| Prompt |
Retype the entries from the line with "2_Halada.pdf (95, 154)" up to and including the line with "04_Korszerű Módszertanok az", character for character.
--- Raw records ---
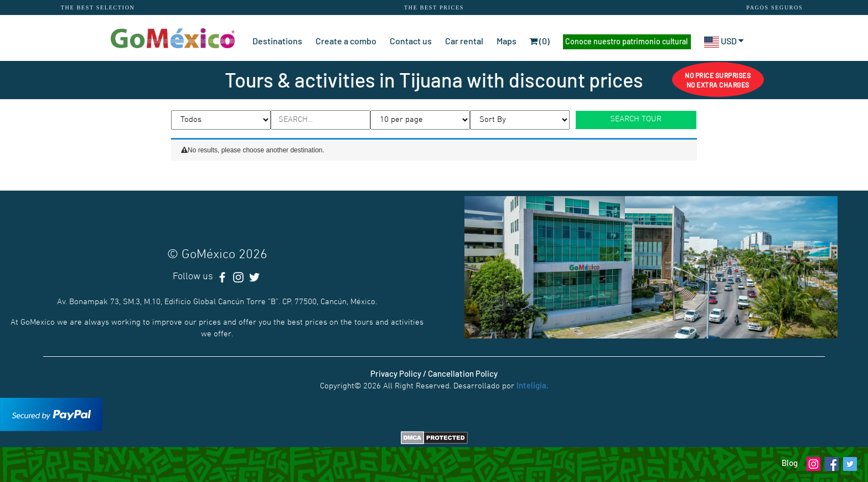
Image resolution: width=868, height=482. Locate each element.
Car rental (464, 40)
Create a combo (346, 40)
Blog (789, 463)
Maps (507, 40)
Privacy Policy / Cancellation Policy (434, 373)
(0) (539, 40)
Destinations (277, 40)
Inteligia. (533, 385)
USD (724, 40)
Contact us (411, 40)
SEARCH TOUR (636, 119)
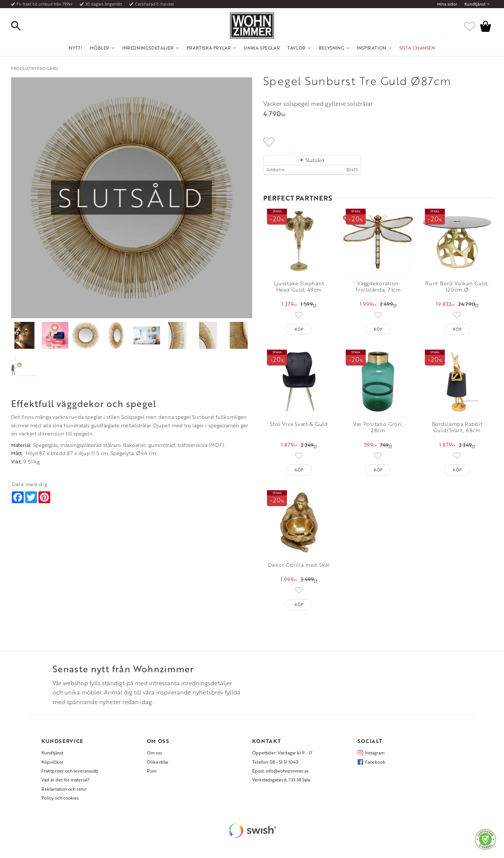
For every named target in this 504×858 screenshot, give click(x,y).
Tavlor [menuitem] (297, 48)
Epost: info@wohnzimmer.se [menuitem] (280, 771)
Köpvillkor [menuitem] (52, 762)
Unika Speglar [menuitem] (262, 48)
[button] (22, 26)
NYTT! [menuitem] (75, 48)
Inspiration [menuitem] (372, 48)
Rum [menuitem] (152, 771)
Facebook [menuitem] (375, 762)
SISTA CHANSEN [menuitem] (417, 48)
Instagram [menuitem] (375, 753)
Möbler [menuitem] (99, 48)
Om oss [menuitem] (154, 753)
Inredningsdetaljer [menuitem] (148, 48)
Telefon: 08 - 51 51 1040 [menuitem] (275, 762)
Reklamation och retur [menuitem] (64, 789)
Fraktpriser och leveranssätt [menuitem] (70, 771)
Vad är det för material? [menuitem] (65, 780)
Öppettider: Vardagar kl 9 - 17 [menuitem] (282, 753)
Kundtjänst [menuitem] (475, 4)
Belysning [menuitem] (331, 48)
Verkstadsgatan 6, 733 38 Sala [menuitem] (281, 780)
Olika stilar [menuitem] (158, 762)
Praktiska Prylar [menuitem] (209, 48)
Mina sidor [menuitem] (447, 4)
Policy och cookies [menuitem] (60, 798)
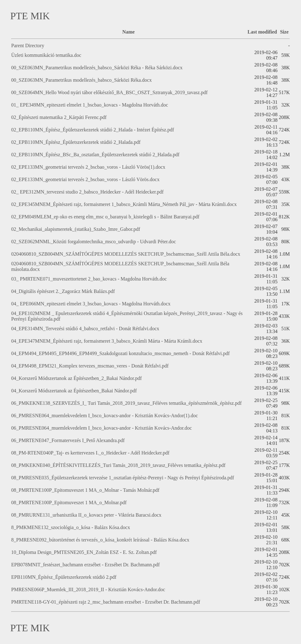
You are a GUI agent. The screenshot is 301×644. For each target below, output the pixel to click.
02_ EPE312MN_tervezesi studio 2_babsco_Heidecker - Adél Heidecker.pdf (87, 192)
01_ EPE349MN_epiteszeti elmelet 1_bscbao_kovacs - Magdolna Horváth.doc (90, 105)
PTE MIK (30, 16)
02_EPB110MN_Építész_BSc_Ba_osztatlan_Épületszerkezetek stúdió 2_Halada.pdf (95, 154)
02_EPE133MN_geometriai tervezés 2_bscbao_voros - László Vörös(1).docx (88, 167)
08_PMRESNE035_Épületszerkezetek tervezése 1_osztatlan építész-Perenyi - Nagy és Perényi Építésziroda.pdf (123, 477)
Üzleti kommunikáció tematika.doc (46, 55)
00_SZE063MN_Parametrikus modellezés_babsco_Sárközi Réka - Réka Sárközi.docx (97, 67)
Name (128, 32)
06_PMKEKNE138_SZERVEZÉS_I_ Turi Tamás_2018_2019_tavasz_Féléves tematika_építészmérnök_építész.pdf (126, 403)
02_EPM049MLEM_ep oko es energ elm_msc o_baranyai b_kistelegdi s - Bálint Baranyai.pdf (105, 217)
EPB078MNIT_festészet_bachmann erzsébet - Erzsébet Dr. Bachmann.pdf (86, 564)
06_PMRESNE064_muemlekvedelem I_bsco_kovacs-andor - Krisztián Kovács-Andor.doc (101, 428)
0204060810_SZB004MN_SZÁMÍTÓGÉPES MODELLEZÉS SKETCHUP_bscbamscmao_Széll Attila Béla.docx (126, 254)
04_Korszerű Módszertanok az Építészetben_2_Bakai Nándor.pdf (76, 378)
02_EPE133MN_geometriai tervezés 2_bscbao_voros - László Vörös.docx (85, 179)
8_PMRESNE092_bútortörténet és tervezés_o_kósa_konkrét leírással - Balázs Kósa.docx (100, 540)
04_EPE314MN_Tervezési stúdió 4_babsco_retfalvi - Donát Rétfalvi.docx (85, 328)
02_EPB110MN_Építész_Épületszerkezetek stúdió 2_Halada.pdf (76, 142)
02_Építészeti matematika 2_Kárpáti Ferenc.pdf (59, 117)
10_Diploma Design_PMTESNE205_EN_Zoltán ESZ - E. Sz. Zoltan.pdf (84, 552)
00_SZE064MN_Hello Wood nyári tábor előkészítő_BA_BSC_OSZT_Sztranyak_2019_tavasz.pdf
---
| Exercise response |
02_EPB110MN_Építész_BSc_Ba_osztatlan_Épületszerkezetek stúdió 2_Halada.pdf (95, 154)
02_EPE133MN_geometriai tervezés 2_bscbao_voros - László Vörös(1).docx (88, 167)
08_PMRESNE035_Épületszerkezetek tervezése 1_osztatlan építész-Perenyi - Nagy és Perényi Építésziroda.pdf (123, 477)
Üzleti kommunikáció tematika.doc (46, 55)
00_SZE063MN_Parametrikus modellezés_babsco_Sárközi Réka - Réka Sárközi.docx (97, 67)
Name (128, 32)
06_PMKEKNE138_SZERVEZÉS_I_ Turi Tamás_2018_2019_tavasz_Féléves tematika_építészmérnök_építész.pdf (126, 403)
02_EPM049MLEM_ep oko es energ elm_msc o_baranyai b_kistelegdi s - Bálint Baranyai.pdf (105, 217)
EPB078MNIT_festészet_bachmann erzsébet - Erzsébet Dr. Bachmann.pdf (86, 564)
06_PMRESNE064_muemlekvedelem I_bsco_kovacs-andor - Krisztián Kovács-Andor.doc (101, 428)
0204060810_SZB004MN_SZÁMÍTÓGÉPES MODELLEZÉS SKETCHUP_bscbamscmao_Széll Attila Béla.docx (126, 254)
04_Korszerű Módszertanok az Építészetben_2_Bakai Nándor.pdf (76, 378)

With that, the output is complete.